Soft brands are obviously popular, and this particular market segment is gaining share at an astoundingly rapid pace. While there may have been an explosion in chain-backed soft brands over the past few years, the idea of a hotel collection is nothing new. Preferred Hotels & Resorts—currently helmed by CEO Lindsey Ueberroth, who is featured on this month’s cover and interviewed in the following pages—has been playing in this space for 50 years. Choice Hotels’ Ascend Hotel Collection, the first soft brand collection from a big chain, launched a decade ago. Since then, more and more have joined their ranks.

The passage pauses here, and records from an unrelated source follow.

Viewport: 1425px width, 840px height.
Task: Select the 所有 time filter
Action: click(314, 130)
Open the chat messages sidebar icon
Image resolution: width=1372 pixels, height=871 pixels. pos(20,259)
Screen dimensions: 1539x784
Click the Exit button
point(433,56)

So, what’s been driving the immense growth in this area of the industry? There are two factors at play. The first, to put it simply, is scale. In an era of consolidation, the security and power that come with being backed by a major hotel engine is invaluable, especially during the shoulder seasons. “Having a brand behind an independent property helps fill many different needs that the property might otherwise not be able to afford to address,” Julius Robinson, vice president of Marriott’s Autograph Collection Hotels & Tribute Portfolio, describes. “Do you need the assistance of a global sales organization to drive corporate business during the week? Or do you need a strong rewards system to help leisure occupancy on the weekends? A big brand can help accomplish those goals in a way a smaller, independent sales team might not be able to.”

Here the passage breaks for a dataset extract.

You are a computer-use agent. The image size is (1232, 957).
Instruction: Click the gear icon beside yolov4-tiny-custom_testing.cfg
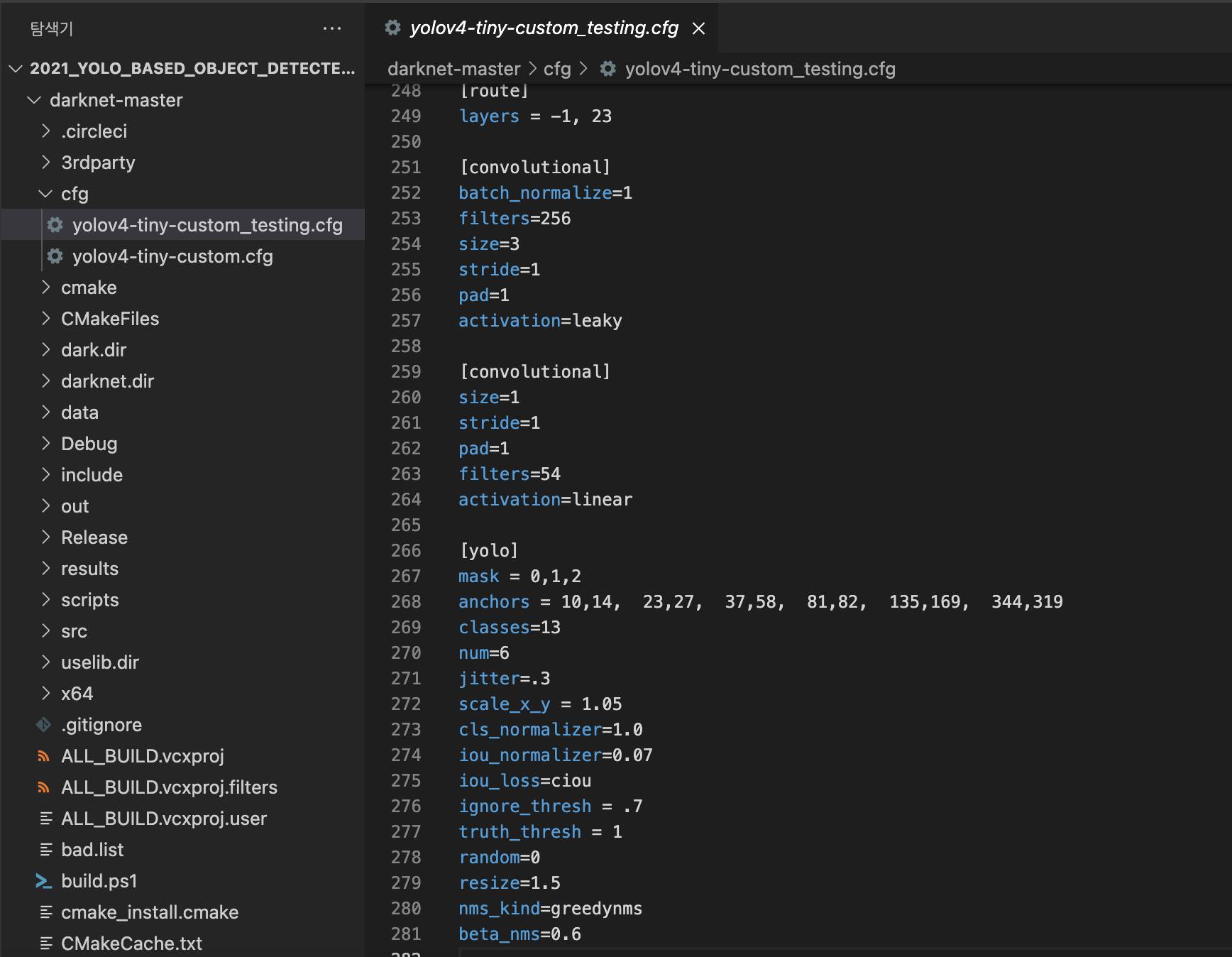click(x=55, y=225)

But scale is just one factor. There’s also guest demand for unique experiences. “Guests today are looking for something that is completely different from their past hotel stays, and often different from what mainstream brands can offer,” Mark Shalala, vice president of development and upscale brands at Choice Hotels, says. “So, developers are looking for hotels that meet this demand.”

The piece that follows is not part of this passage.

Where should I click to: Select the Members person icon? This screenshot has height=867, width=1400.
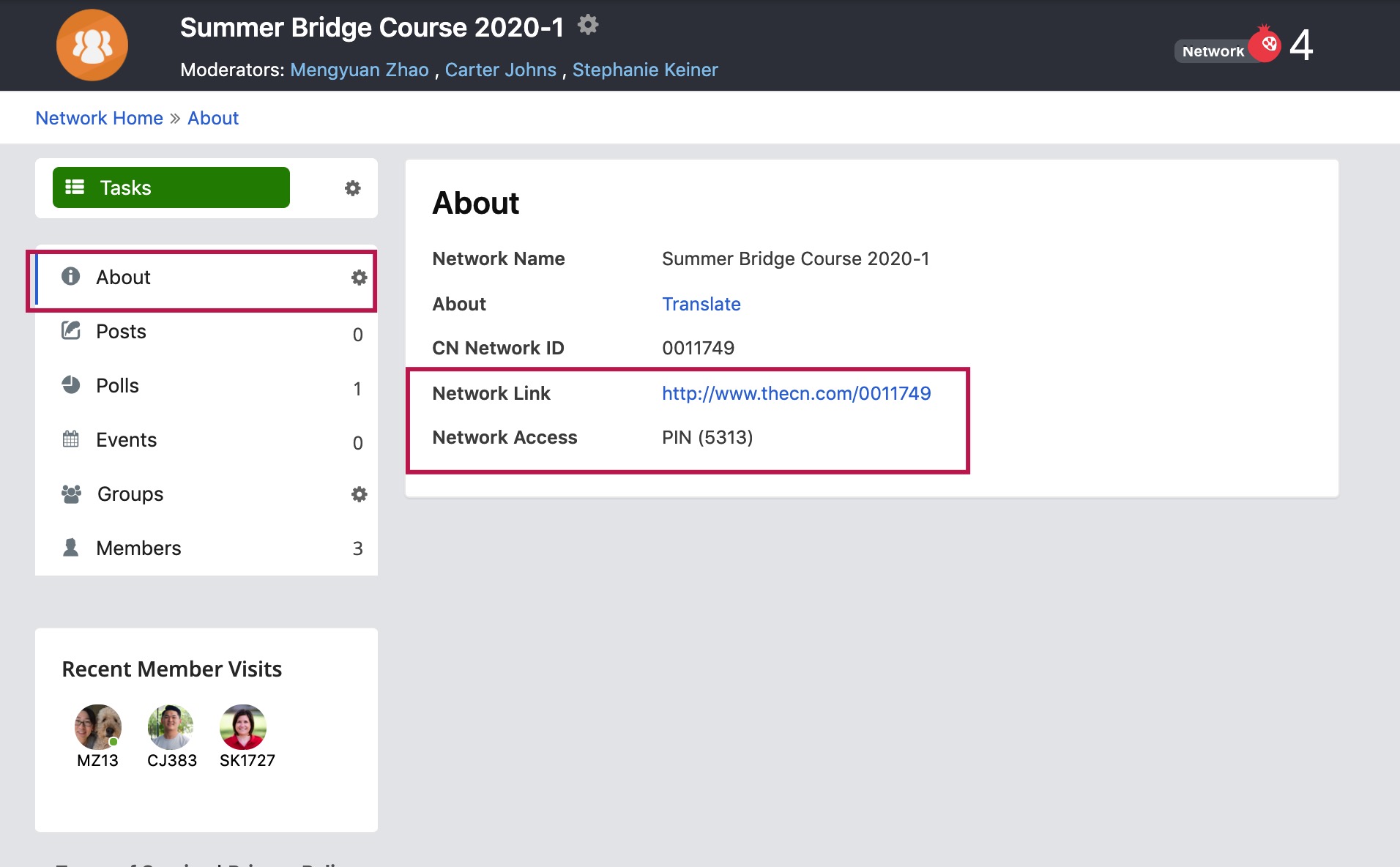click(70, 547)
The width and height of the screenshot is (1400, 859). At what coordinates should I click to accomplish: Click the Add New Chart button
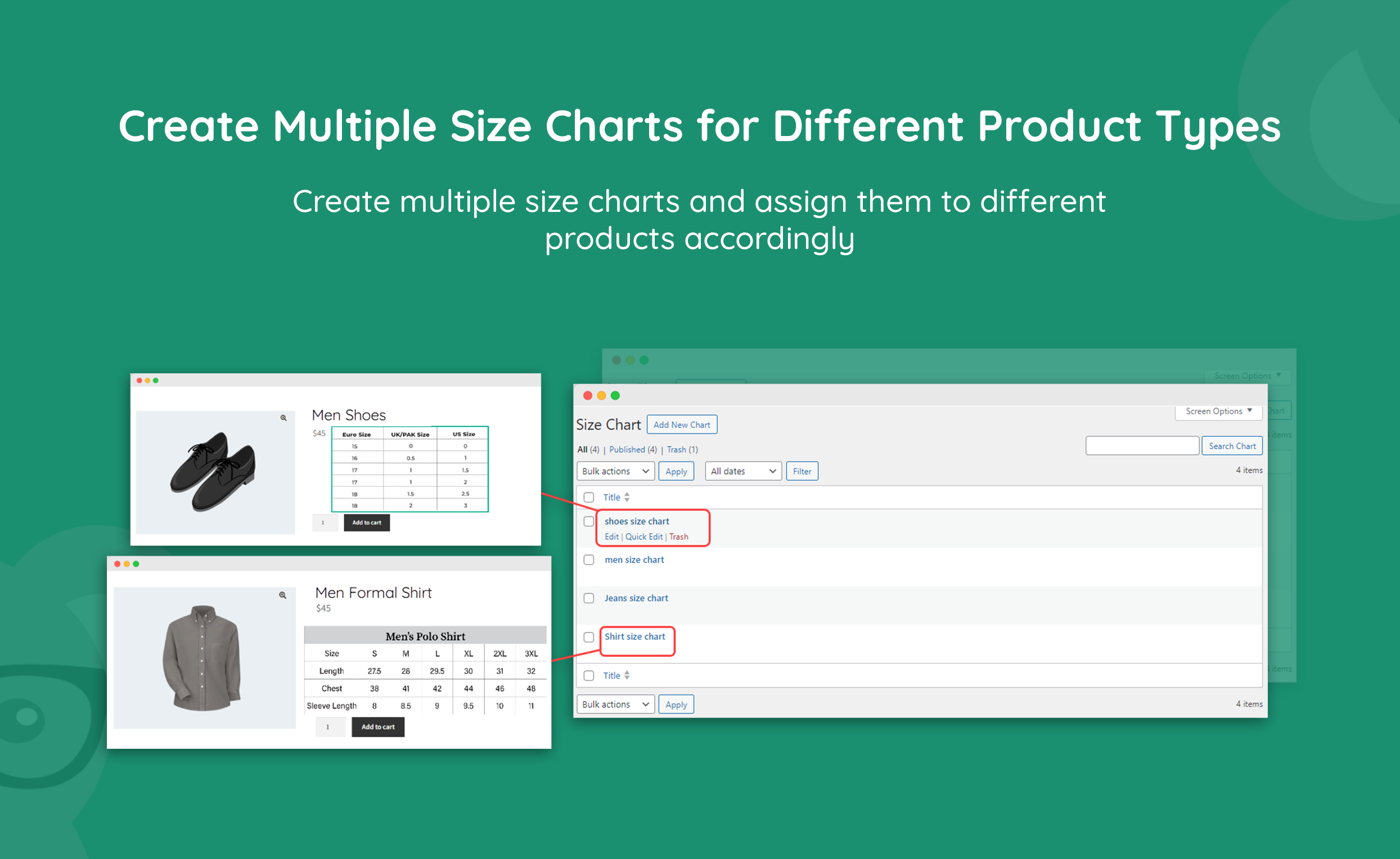[682, 425]
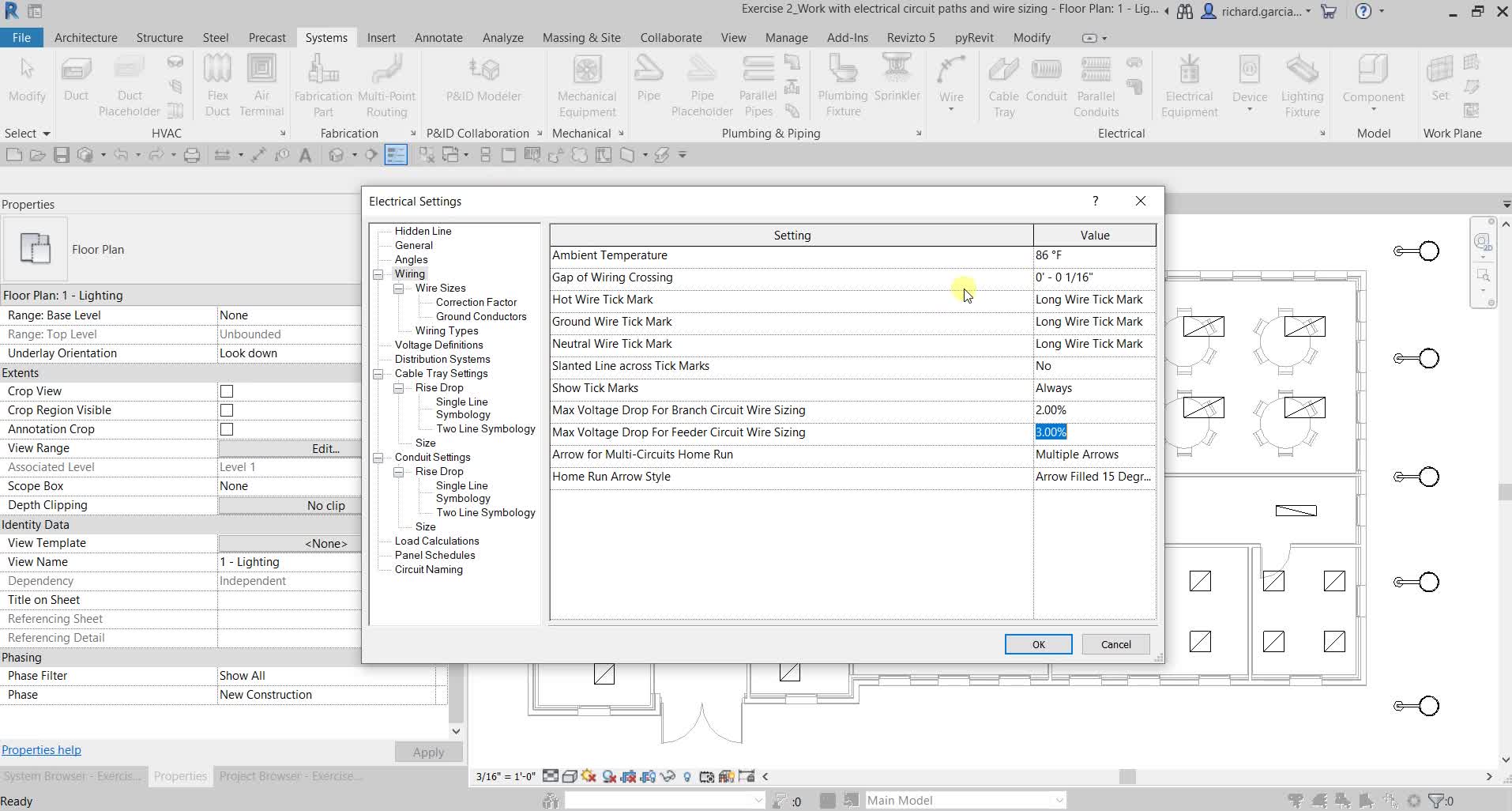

And there’s another reason developers are jumping on board quickly: The earning potential of soft branded properties, if properly supported, is enormous. “The rate cap for a soft branded hotel isn’t limited by other properties in its market segment or in its brand, because there are no hotels to compare it to,” Shalala explains. “If you’re delivering a great experience that guests like—it’s local, it’s authentic, and it’s what people are really craving—you can charge a premium for that experience.” As a result, many developers are seeking out markets with heavy branded inventory and finding a niche that can be filled with an independent property. The ability to fill those gaps with something that’s different and unique— but still backed by a major chain’s engine—lessens the risk of investing in an independent property.

In the right market with the right brand behind them, there is no question that independent hotels and the collections they belong to are making a major impact on the hotel industry. However, being in this part of the industry requires a passion for creating something new and exciting, something that doesn’t already exist in the hotel space. “Hoteliers looking to enter this space really need to be committed to investing in and building out that individual hotel’s unique brand and telling its story. The onus is on the owner to keep that individual hotel fresh and relevant,” Brian Povinelli, senior vice president and global brand leader of Marriott’s Premium Distinctive portfolio, explains. With so many options out there, it is imperative that hoteliers looking to join a brand do their research and learn as much as they can before signing a contract.  


Photo: Rooftop pool at The Hermitage, a Tribute Portfolio Hotel by Marriott, in Jakarta, Indonesia.